JAO 2014; 07(01): e003-e007
DOI: 10.1055/s-0034-1396084
Original Article
Thieme Medical Publishers 333 Seventh Avenue, New York, NY 10001, USA.

Ophthalmology Residents' Perspectives Regarding Disclosure of Resident Involvement in Ophthalmic Surgery

Ardalan Aminlari
1  Department of Ophthalmology, Penn State College of Medicine, Hershey, Pennsylvania
,
Ingrid U. Scott
1  Department of Ophthalmology, Penn State College of Medicine, Hershey, Pennsylvania
2  Department of Public Health Sciences, Penn State College of Medicine, Hershey, Pennsylvania
,
Paul B. Greenberg
3  Section of Ophthalmology, VA Medical Center, Providence, Rhode Island
4  Division of Ophthalmology, Warren Alpert Medical School of Brown University, Providence, Rhode Island
› Author Affiliations
Further Information

Publication History

Publication Date:
23 December 2014 (online)

  

Abstract

Objective To investigate ophthalmology residents' perspectives regarding disclosure to patients of resident involvement in surgery.

Methods An anonymous survey was constructed on http://www.surveymonkey.com. An email containing an explanation of the study, an invitation to residents to participate, and the survey link was sent to the coordinator of each ophthalmology residency program accredited by the Accreditation Council for Graduate Medical Education, and coordinators were asked to forward the email to all residents in their program.

Results Out of the 1,374 residents to whom the survey was sent, 262 (19.1%) responded; 25.9% (66/262) of respondents reported their programs have an established policy regarding disclosure of resident involvement in surgery; 53.0% (35/66) of respondents at programs with an established disclosure policy identified the resident as having primary responsibility for disclosure, while 61.9% (117/189) of respondents at programs without an established disclosure policy indicated the attending physician should have primary responsibility for disclosure.
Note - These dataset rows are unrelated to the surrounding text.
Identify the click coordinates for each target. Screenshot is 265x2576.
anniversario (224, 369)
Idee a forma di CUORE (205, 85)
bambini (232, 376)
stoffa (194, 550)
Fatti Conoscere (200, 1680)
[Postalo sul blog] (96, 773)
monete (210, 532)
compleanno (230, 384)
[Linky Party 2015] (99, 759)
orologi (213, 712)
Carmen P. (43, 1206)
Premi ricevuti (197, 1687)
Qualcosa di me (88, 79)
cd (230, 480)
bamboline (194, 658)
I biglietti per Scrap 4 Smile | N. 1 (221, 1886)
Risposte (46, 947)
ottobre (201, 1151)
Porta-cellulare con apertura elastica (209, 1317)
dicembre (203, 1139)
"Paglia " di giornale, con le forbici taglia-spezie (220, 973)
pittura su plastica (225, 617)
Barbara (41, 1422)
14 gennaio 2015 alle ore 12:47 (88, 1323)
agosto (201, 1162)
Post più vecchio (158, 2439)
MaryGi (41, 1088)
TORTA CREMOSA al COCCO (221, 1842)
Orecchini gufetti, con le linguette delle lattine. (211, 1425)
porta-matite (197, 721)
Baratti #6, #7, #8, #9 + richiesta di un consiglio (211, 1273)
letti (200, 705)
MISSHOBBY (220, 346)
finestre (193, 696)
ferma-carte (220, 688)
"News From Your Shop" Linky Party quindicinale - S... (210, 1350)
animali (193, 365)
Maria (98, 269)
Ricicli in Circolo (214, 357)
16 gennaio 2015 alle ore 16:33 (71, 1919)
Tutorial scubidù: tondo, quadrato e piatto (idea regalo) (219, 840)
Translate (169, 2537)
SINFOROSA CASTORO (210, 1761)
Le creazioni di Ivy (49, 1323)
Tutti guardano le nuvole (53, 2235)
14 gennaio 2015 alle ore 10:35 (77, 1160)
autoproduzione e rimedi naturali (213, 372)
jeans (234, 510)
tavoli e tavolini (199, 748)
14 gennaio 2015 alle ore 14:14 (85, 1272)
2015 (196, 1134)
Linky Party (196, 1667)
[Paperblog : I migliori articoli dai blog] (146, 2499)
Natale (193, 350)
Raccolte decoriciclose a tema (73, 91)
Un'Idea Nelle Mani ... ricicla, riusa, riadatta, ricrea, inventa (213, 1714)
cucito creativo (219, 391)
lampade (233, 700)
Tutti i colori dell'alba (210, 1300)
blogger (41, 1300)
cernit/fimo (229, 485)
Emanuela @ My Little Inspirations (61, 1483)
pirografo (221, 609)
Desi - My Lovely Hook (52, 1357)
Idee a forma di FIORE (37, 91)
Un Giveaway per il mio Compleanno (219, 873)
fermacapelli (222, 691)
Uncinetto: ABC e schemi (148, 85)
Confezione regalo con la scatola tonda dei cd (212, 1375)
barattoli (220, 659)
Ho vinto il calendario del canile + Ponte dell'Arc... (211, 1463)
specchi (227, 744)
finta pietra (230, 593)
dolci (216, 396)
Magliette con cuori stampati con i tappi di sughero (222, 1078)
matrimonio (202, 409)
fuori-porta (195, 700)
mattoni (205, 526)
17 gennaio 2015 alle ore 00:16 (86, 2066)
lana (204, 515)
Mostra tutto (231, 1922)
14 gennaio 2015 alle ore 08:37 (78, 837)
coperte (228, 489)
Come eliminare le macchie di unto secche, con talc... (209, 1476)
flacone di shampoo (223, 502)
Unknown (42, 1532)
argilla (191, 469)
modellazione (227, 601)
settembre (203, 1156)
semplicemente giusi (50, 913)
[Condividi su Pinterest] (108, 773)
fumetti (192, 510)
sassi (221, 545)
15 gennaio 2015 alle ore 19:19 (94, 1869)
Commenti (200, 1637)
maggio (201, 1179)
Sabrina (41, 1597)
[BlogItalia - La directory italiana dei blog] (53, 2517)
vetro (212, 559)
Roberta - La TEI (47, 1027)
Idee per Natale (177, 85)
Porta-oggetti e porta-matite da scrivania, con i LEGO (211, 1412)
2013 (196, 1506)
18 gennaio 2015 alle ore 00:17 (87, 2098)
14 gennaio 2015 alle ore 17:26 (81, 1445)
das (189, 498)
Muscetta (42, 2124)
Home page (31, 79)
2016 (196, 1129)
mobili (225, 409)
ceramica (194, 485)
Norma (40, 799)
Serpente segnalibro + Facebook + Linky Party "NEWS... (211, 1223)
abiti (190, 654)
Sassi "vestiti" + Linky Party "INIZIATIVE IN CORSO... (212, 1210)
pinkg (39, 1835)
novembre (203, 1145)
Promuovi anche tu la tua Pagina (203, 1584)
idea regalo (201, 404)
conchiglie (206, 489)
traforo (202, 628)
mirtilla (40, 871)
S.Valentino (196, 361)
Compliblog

Among respondents at programs with resident-run clinics, 87.8% (72/82) at programs with an established disclosure policy identified the resident as having primary responsibility of disclosure, and 62.0% (88/141) at programs without an established disclosure policy reported the resident should be responsible for disclosure.

Conclusion A minority of ophthalmology residency programs employ policies for disclosure of resident involvement in surgery. There is a lack of consistency between respondents at programs with versus without an established disclosure policy regarding perceived responsibility for disclosure. Further research is warranted regarding the potential utility of a unified disclosure policy, and how different disclosure policies may affect patient consent for resident participation and resident surgical training opportunities.